Found in walls of many internal soft organs aka viscera. The muscle cells are linked to form large sheets in the walls of organs such as the stomach and intestines, bladder. Fine movements are not possible w/ visceral smooth muscle; rather, it experiences large, rhythmic waves of contraction. No need for external stimulation for contraction.

Nerve supply to smooth muscle

Visceral smooth muscle has a nerve supply that is not necessary to initiate contraction but serves to modify them. Like cardiac muscle the nerve supply consists of sympathethic and parasympathethic system.

Sympathethic stimulation


(Smooth muscle)

The effects are reverse in smooth muscle, than cardiac muscle. Sympathethic stimulation decreases visceral smooth muscle activity. Sympathethic stimulation prepares an animal for intense physical activity. Blood is diverted away from the viscera and redirected to the heart and brain to help deal with whatever threat initiated fight or flight response. Decreasing GI motility.

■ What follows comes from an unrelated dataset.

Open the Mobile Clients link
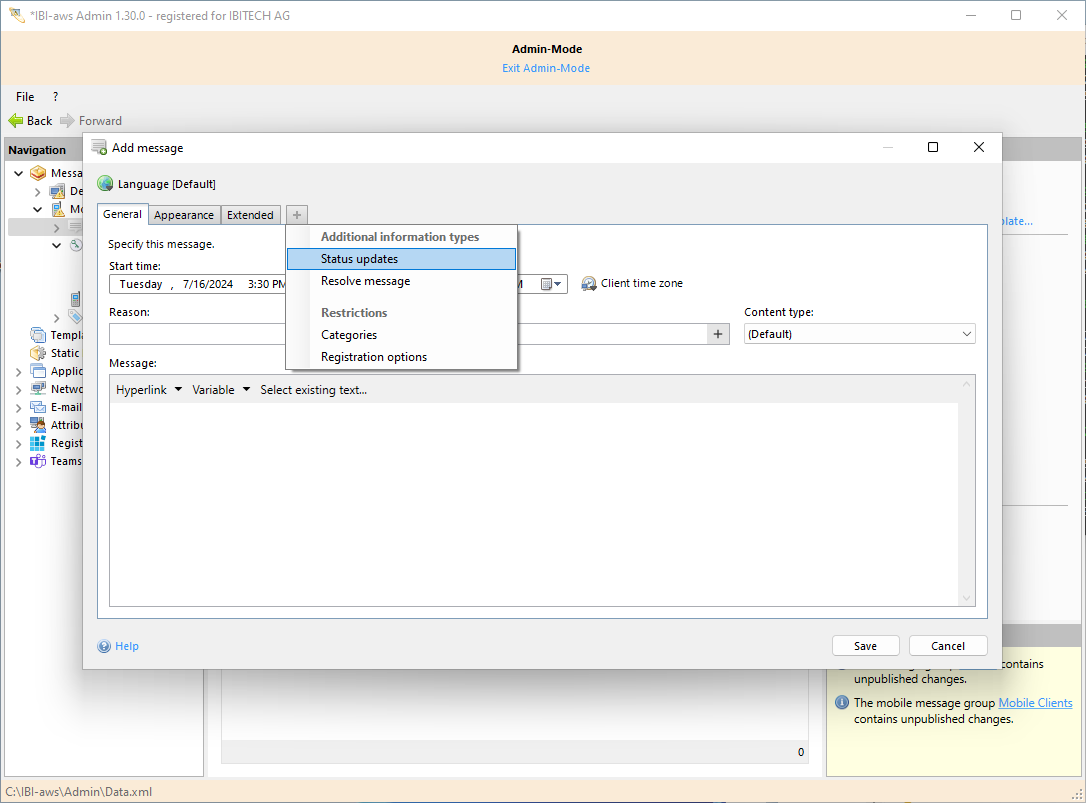 coord(1035,703)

Parasympathethic Stimulation


(Smooth Muscle)

The effects are reverse in smooth muscle, than cardiac muscle. Parasympathethic stimulation increases visceral smooth muscle activity. When the animal is relaxed and resting, the parasympathetic system predominates and enhances functions such as GI activity to help supply nutrients to the body cells during this down time.

Multi Unit Smooth Muscle

It is small and delicate. Multi unit smooth muscle is made up of individual smooth muscle cells or small groups of cells. Found where small, delicate contractions are needed, such as the iris and ciliary body of the eye, walls of small blood vessels and passageways to lungs. Contractions are not automatic. They require specific impulses from autonomic nerve contract. The actions of multi unit smooth muscle are specific and carefully controlled.